Von der KPD zur KPD(O)

Schon bald gerät er in die innerparteilichen Fraktionskämpfe. Zentrale Kontroversen sind die Sozialfaschismusthese, die Spaltung der Gewerkschaften und überparteilichen proletarischen Massenorganisationen, die innerparteiliche Demokratie in KPD und Komintern und schließlich die kritische Solidarität mit der Sowjetunion. Infolge dieser Auseinandersetzungen werden die sog. Versöhnler um Brandler und Thalheimer (1884-1948) aus der KPD ausgeschlossen.
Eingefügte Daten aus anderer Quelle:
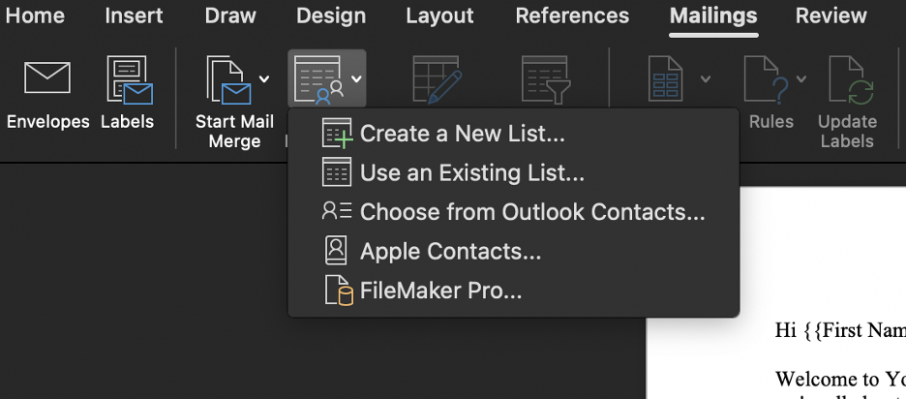906x399 pixels.
Task: Click the Start Mail Merge icon
Action: (229, 80)
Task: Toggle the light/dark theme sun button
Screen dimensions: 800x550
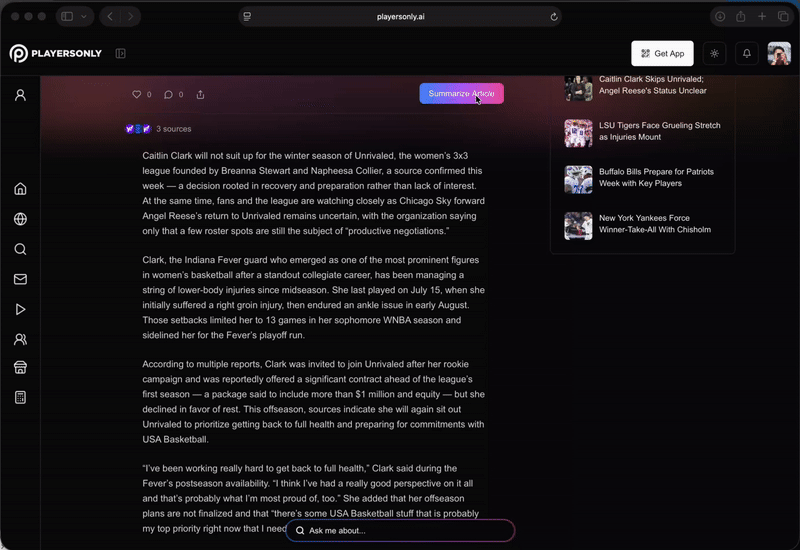Action: tap(714, 54)
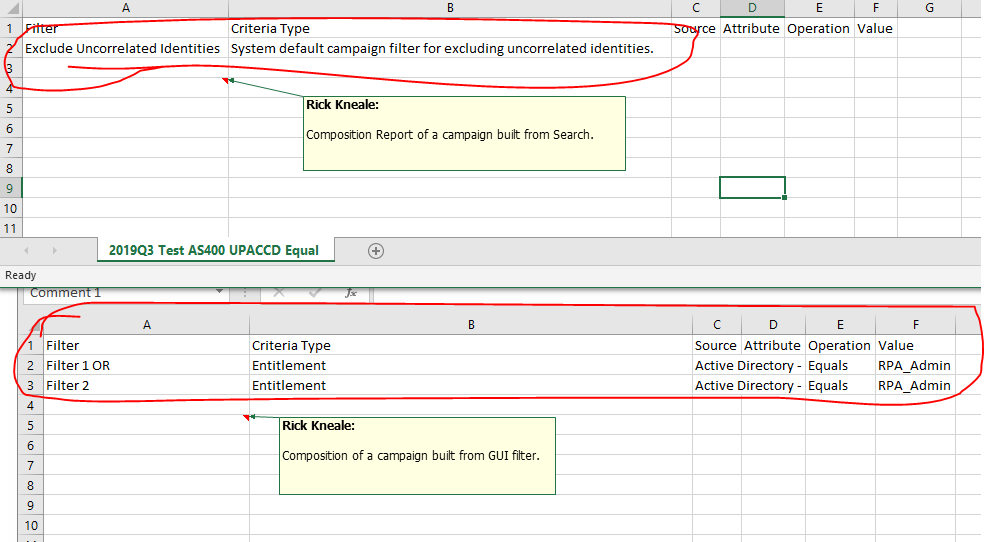Click the next sheet navigation arrow
Screen dimensions: 984x542
point(54,251)
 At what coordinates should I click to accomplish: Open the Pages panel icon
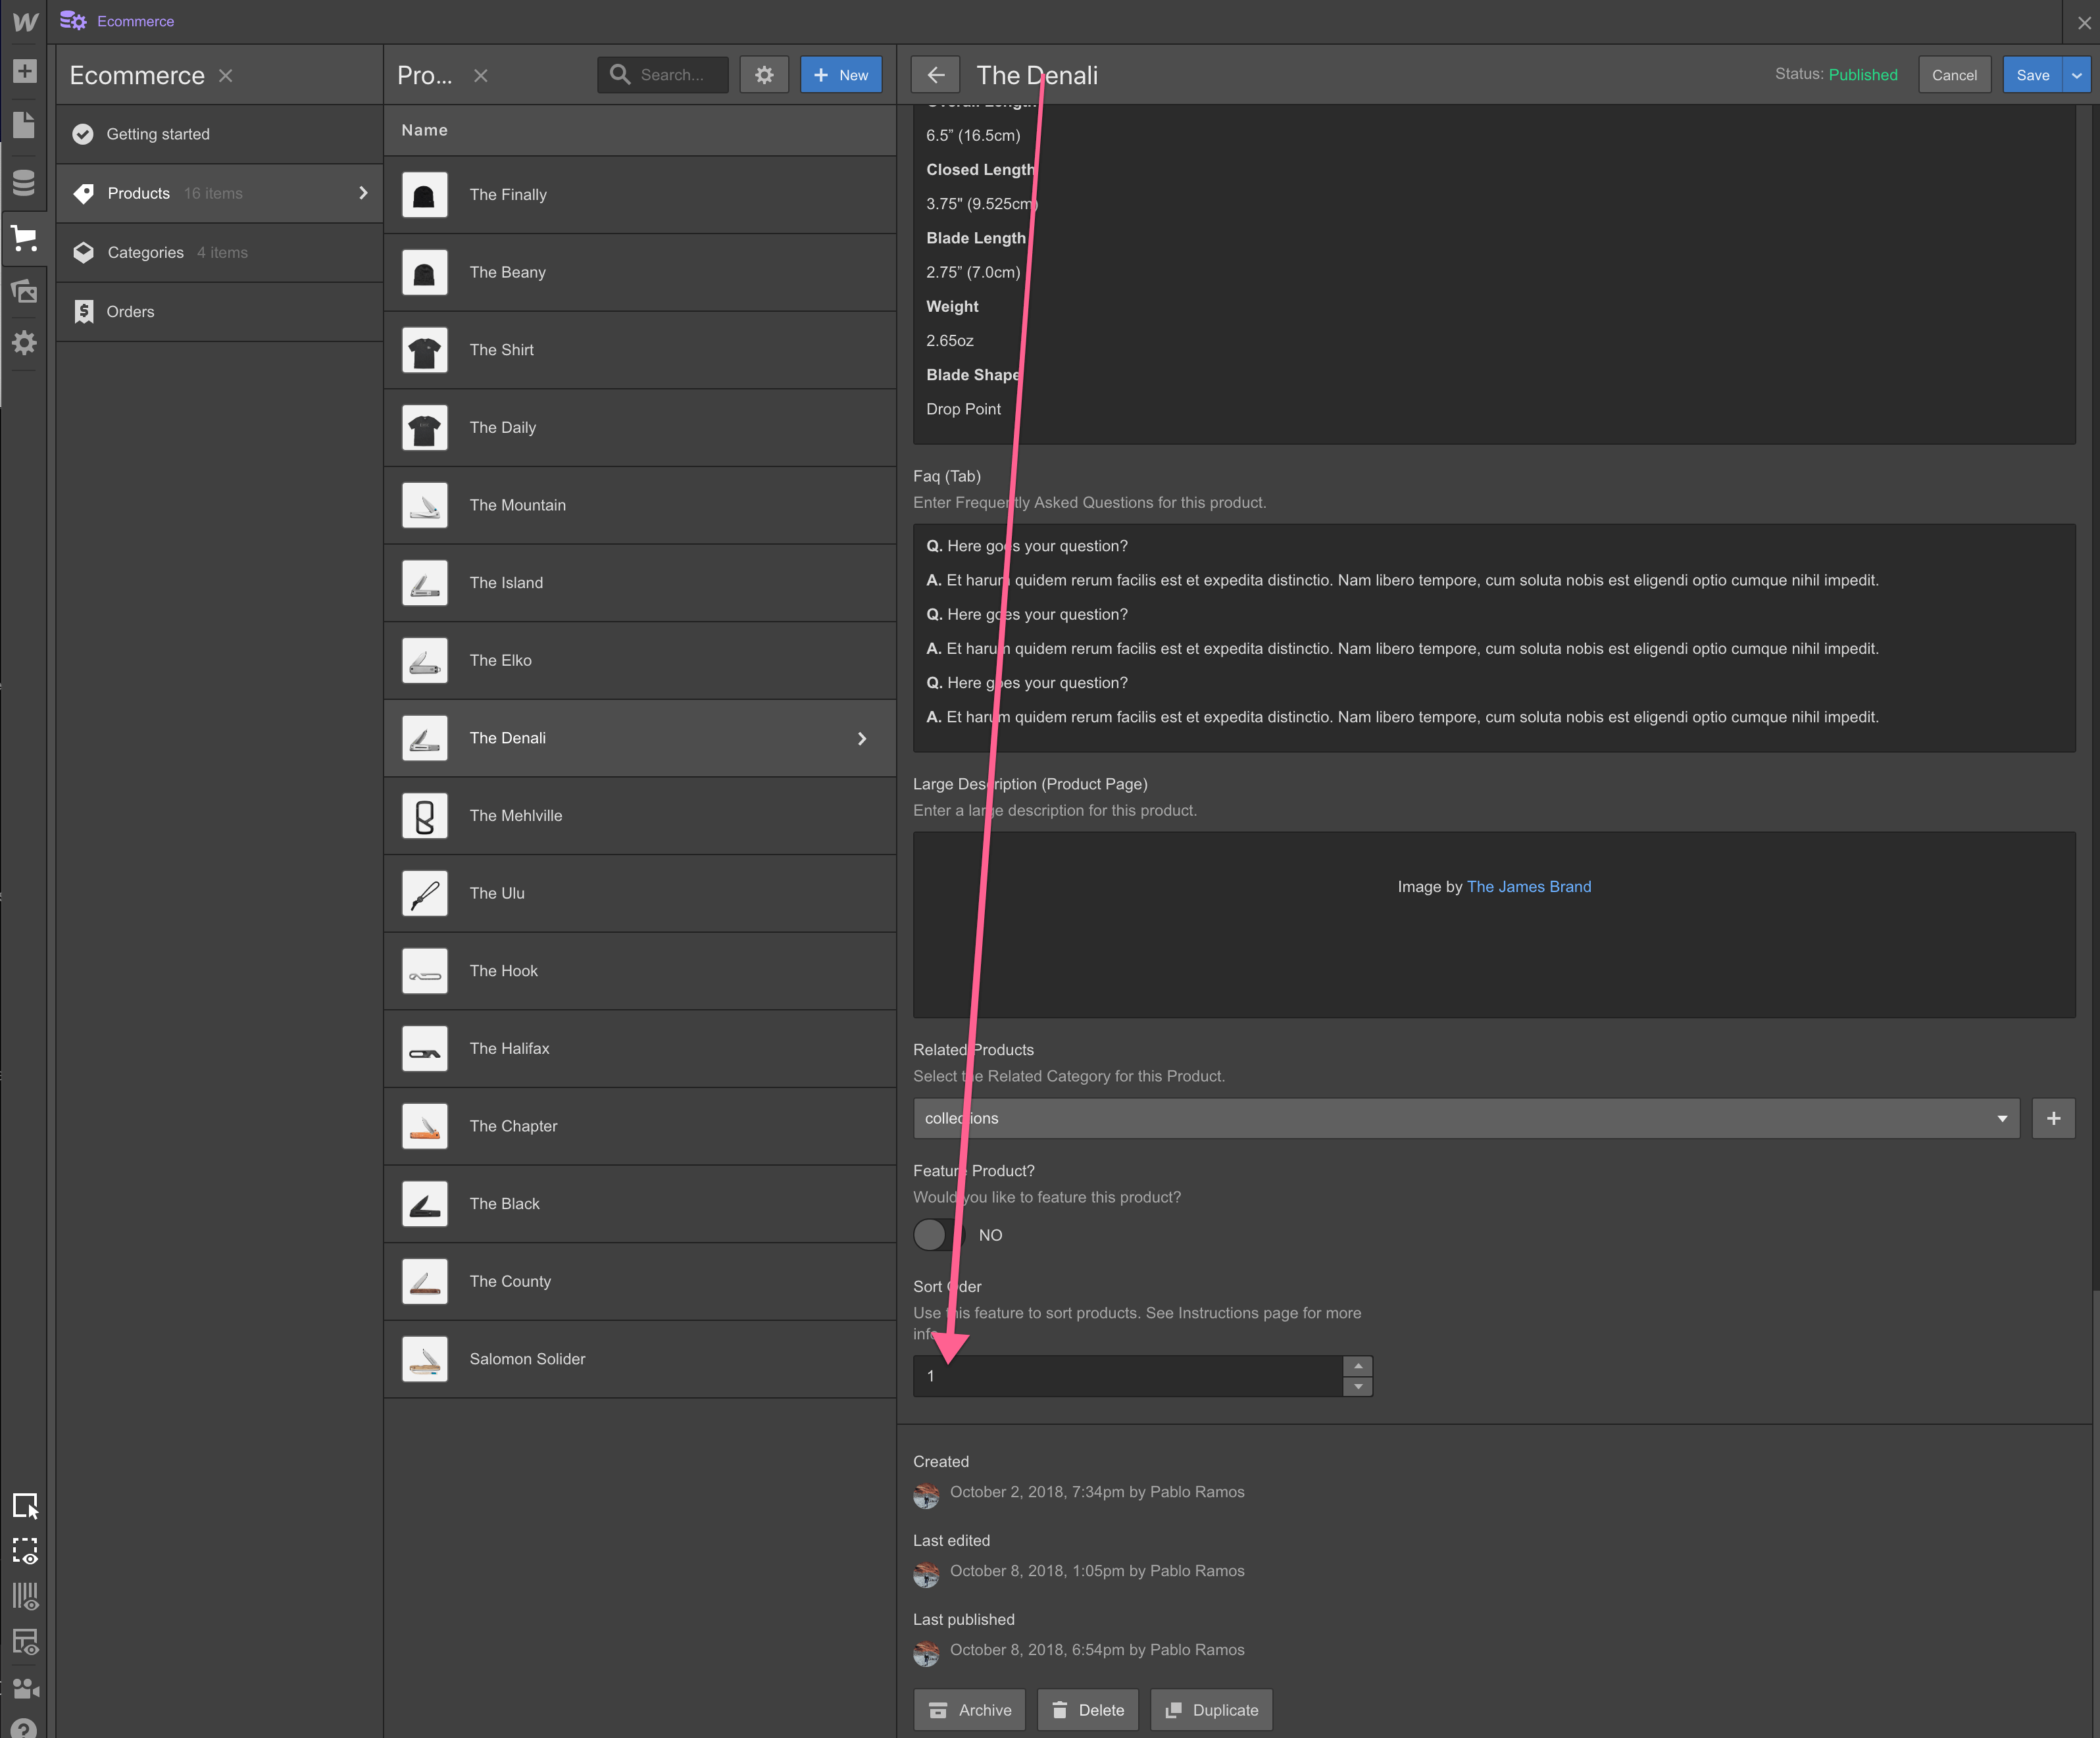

Siewert wird im Januar 1929 aus der Partei und der Fraktion ausgeschlossen und erst Jahre später im KZ Buchenwald wieder in die KPD aufgenommen. Die Ausgeschlossenen organisieren sich in der KPD-Opposition (KPDO bzw. KPO). Siewerts Sohn Robert wird als 15jähriges Mitglied des KJVD (Kommunistischer Jugendverband Deutschlands) ebenfalls ausgeschlossen. Nach dem Reichstagsbrand geht die Führung der KPO ins Ausland, Siewert wird Teil der Inlandsleitung. Bis zu seiner Verhaftung 1935 wechseln sich „Arbeitslosigkeit und Beschäftigung als Maurer miteinander ab“ Im Zuchthaus Luckau organisiert er unter den Mithäftlingen politische Kurse zur Geschichte der Arbeiterbewegung. Nach Verbüßung der Haft wird er auf Anordnung von Reinhard Heydrich ins Konzentrationslager Buchenwald überstellt. Dort trifft er auf viele Mitgefangene, die er von der gemeinsamen poltischen Tätigkeit kennt. Es gelingt ihnen, eine illegale, bewaffnete Organisation im Lager aufzubauen und Einfluss zu gewinnen. Jentsch schildert im Kapitel 8, wie sie es geschafft haben, korrupte Kapos auszubooten und die Stellen mit den eigenen Leuten zu besetzen. Nach einer Gedenkfeier für den ermordeten Ernst Thälmann, bei der Siewert die Gedenkrede gehalten hat, werden sie verraten und von der Gestapo brutal verhört. Diese Torturen überlebt Siewert nur knapp.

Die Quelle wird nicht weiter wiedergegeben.